[Records from a data collection]
Segment Open

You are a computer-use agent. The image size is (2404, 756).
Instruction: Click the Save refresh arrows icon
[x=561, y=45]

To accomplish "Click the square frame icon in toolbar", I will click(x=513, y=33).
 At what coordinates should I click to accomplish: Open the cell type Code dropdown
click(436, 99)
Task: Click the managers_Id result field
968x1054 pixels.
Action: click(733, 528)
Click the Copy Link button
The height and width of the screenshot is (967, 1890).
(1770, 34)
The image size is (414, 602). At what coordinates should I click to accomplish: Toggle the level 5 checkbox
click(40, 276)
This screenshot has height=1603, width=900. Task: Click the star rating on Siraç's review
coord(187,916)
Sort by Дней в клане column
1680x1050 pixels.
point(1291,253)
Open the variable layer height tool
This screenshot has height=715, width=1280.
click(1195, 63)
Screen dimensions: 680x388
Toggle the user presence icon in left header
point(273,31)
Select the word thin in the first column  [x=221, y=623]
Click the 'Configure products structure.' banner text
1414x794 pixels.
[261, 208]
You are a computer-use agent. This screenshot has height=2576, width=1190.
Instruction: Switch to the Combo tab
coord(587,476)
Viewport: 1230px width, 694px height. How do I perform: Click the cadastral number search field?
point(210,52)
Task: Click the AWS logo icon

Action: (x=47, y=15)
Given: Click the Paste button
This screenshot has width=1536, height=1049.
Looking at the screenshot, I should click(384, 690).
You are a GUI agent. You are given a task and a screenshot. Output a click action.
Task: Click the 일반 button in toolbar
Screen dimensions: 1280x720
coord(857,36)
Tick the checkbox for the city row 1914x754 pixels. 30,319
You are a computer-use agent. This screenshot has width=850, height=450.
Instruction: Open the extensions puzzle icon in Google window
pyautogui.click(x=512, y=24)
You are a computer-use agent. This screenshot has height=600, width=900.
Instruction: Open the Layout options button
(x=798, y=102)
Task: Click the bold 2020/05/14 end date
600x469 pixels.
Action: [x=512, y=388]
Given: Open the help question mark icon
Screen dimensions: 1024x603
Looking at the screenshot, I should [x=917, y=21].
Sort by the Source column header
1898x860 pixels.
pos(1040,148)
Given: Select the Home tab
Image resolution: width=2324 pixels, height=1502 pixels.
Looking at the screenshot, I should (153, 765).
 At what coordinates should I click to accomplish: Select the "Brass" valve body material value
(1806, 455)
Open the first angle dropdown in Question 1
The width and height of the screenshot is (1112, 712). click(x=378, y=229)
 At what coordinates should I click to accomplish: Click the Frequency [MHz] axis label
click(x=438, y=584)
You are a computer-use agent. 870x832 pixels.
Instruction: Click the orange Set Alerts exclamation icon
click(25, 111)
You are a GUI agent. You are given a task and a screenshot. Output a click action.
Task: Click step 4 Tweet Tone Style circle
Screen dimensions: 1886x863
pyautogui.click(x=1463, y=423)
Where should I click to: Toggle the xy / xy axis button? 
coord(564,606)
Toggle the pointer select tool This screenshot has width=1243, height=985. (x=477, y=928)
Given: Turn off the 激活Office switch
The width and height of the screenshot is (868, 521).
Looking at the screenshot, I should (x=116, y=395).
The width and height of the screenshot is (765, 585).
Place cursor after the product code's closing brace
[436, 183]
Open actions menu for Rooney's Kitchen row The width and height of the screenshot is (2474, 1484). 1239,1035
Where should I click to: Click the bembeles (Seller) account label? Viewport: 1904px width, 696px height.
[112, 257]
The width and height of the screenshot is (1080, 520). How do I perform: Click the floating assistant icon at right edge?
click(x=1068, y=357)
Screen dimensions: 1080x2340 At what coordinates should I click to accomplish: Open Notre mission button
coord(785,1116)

Segment Closed

## PROBLEM
What is needed is the number of lines in the data that hold the word "Sort", and nothing more.

## ANSWER TO THE PROBLEM
2